Robert Eggers não faz cinema para quem entra na sala esperando levar susto cronometrado a cada cinco minutos. O cara que transformou uma cabra chamada Black Philip em ícone pop em A Bruxa agora ressuscita o vampiro mais esquisito da história do cinema, e a experiência está longe de ser confortável. Nosferatu (2024) não é terror de TikTok; é poesia gótica filmada na sombra, onde sexo, culpa e obsessão se misturam até virar a própria maldição.
A trama segue o Conde Orlok (Bill Skarsgård, irreconhecível e monstruoso como deve ser), que atravessa o mar rumo à Alemanha para sugar não apenas sangue, mas também a alma reprimida de Ellen (Lily-Rose Depp). Nada aqui lembra a sedução romântica do Drácula de Coppola: Eggers opta pelo feio, pelo grotesco e pelo desconfortável. Orlok não é sedutor, é uma presença repulsiva, e justamente por isso a relação com Ellen ganha força. Ele é a materialização do desejo reprimido, a culpa que cresce no escuro do quarto, a febre que Freud chamaria de histeria.
É claro que, num mundo treinado a consumir terror como parque de diversões, muita gente saiu do cinema indignada. “Muito escuro”, “sem história”, “o vampiro parece o Seu Madruga”, “morreu transando”. Esses foram alguns dos comentários lidos ao vivo na nossa transmissão do Clube do Filme CdB, e, acredite, eram tão engraçados quanto sintomáticos. A escuridão não é erro de fotografia: é escolha estética. O ritmo arrastado não é falta de roteiro: é cinema que respira como desejo proibido. E morrer transando não é burrice: é metáfora. O francês já chama o orgasmo de “a pequena morte”; Eggers apenas levou isso às últimas consequências.
O filme inteiro trabalha na chave da sugestão. Eggers sabe que nada é mais assustador do que a imaginação do espectador. Assim como Spielberg escondeu o tubarão em 1975 e transformou defeito técnico em virtude estética, Nosferatu brinca com sombras e closes de olhos famintos. Você nunca vê o monstro por inteiro — até o último suspiro, quando o desejo finalmente consome o corpo. E é justamente essa recusa ao óbvio que transforma o filme em experiência imersiva, ainda que irritante para quem queria um manual ilustrado de vampirismo pop.
Bill Skarsgård entrega uma presença física que parece brotar do chão úmido, enquanto Lily-Rose Depp segura o centro dramático com uma personagem que é puro conflito entre repressão e entrega. Nicholas Hoult, como sempre, faz o “cara normal” que serve de contraponto à loucura. A fotografia é propositalmente sombria, quase invisível — e aí está a graça. Não é para ser bonito, é para ser opressor.

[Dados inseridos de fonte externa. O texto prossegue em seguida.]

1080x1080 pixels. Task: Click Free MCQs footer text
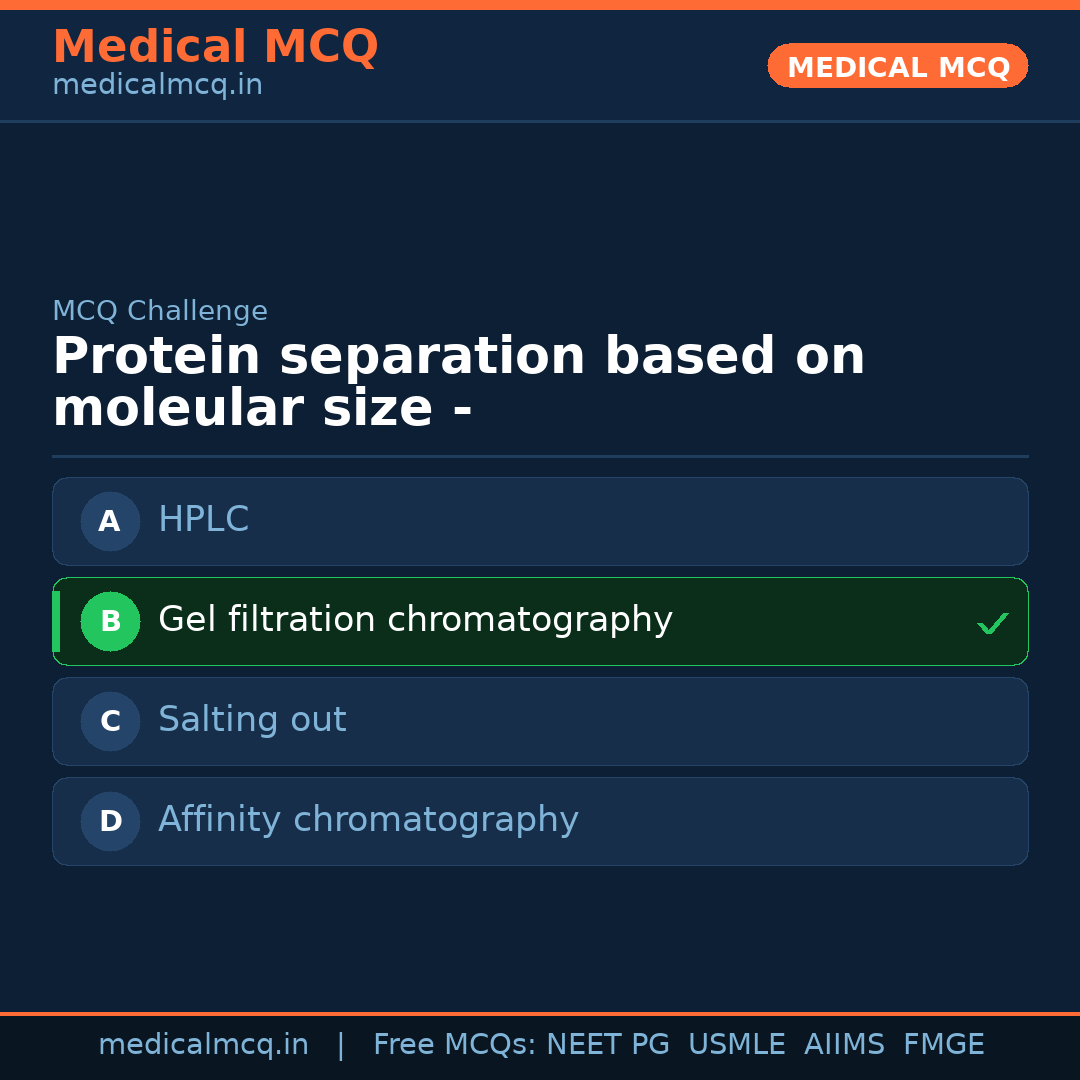pyautogui.click(x=454, y=1045)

No fim das contas, Nosferatu é menos sobre vampiros e mais sobre como o desejo pode destruir uma cidade inteira. Ellen não é vítima passiva: ela manipula, cede e sacrifica. Orlok não é vilão de conto de fadas: é o reflexo carnal daquilo que ela nunca pôde dizer em voz alta. Quem acha isso exagero talvez esteja certo. Mas cinema bom é justamente o que divide.
Eggers não entrega o terror mastigado que o mercado pede. Ele prefere o desconforto, o silêncio, o sexo filmado sem glamour, a obsessão que atravessa séculos. Não é um filme fácil. Nem quer ser. Mas é desses que ficam mordendo o pescoço da sua memória muito depois da sessão acabar.
FAQ rápido sobre Nosferatu (2024)
É terror ou drama gótico? Os dois. Terror de atmosfera, drama de desejo.
Tem susto? Poucos. O medo nasce da sugestão e da sombra.
Preciso ver o clássico? Não, mas ajuda a pegar as referências.
É muito escuro mesmo? Sim. E é de propósito.
Vale a tela grande? Sim. É experiência sensorial — sombra e som precisam do cinema.